# TEXT SECTION
-*-*-

Revenue and earnings certainly underwhelmed for the quarter, but the biggest point of contention is the 2018 EBITDA guide- a massive blow considering Street-wide expectations. In reaction, the Israeli pharma giant’s shares crashed almost 11% off recovery course yesterday and continue to fall today.
Archila muses that Teva “shares still look pricey, but is the worst over?” Wary approaching the quarterly print, the analyst was not so floored to see the beleaguered company’s lackluster performance for the quarter. Considering 2017 was quite a rocky stretch for the company, it is no surprise that most are choosing to play it cautious these days- even with cost-cutting endeavors in full play.
Therefore, the analyst reiterates a Perform rating on TEVA stock without listing a price target. (To watch Archila’s track record, click here)

-*-*-

# TASK INSTRUCTIONS
1: In the text about Teva's quarterly results, list every number in the order it appears.
2: Extend the text about Teva's quarterly results with a few sentences that pick up after its last sentence.
The data that follows the text about Teva's quarterly results is separate material.

# DATASET CONTENT
-*-*-

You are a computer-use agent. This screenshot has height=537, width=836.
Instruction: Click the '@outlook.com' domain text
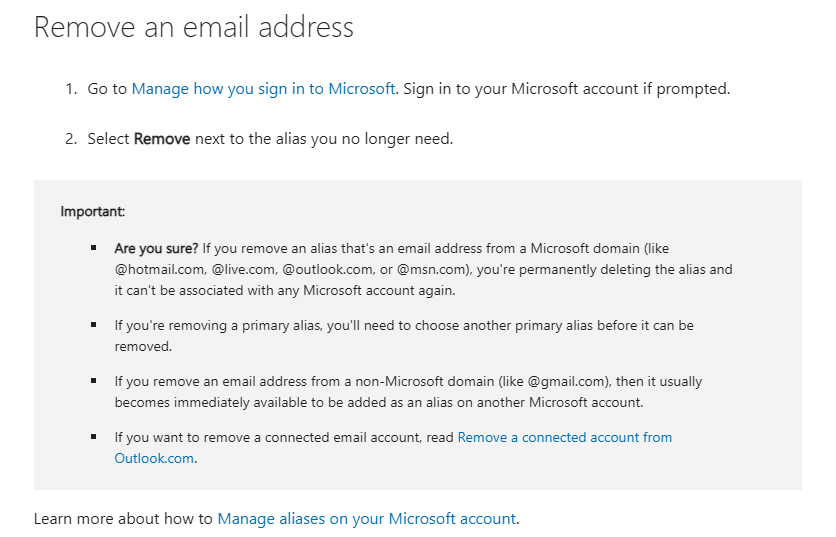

-*-*-

# SOLVED TASKS
1: 2018, 11%, 2017

2:
Archila explains, “As we noted in our EPS preview, we suspected consensus 2018 sales/EPS/EBITDA estimates were too high and were cautious into the print. For a highly levered company facing meaningful headwinds to both its branded and US generic segments along with execution risk around a multi-year restructuring plan, we don’t think the shares are particularly cheap. TEVA trades at ~11x our revised 2018E EBITDA of ~$4.9B, well ahead of its best comparable, MYL at ~8.5x. Further, we think a potential delay in approval for what is hailed as one of the company’s few growth drivers (fremanezumab) along with categorical pricing pressures in generics, present risk. We prefer to remain on the sidelines until we see more material progress on TEVA’s restructuring initiatives.”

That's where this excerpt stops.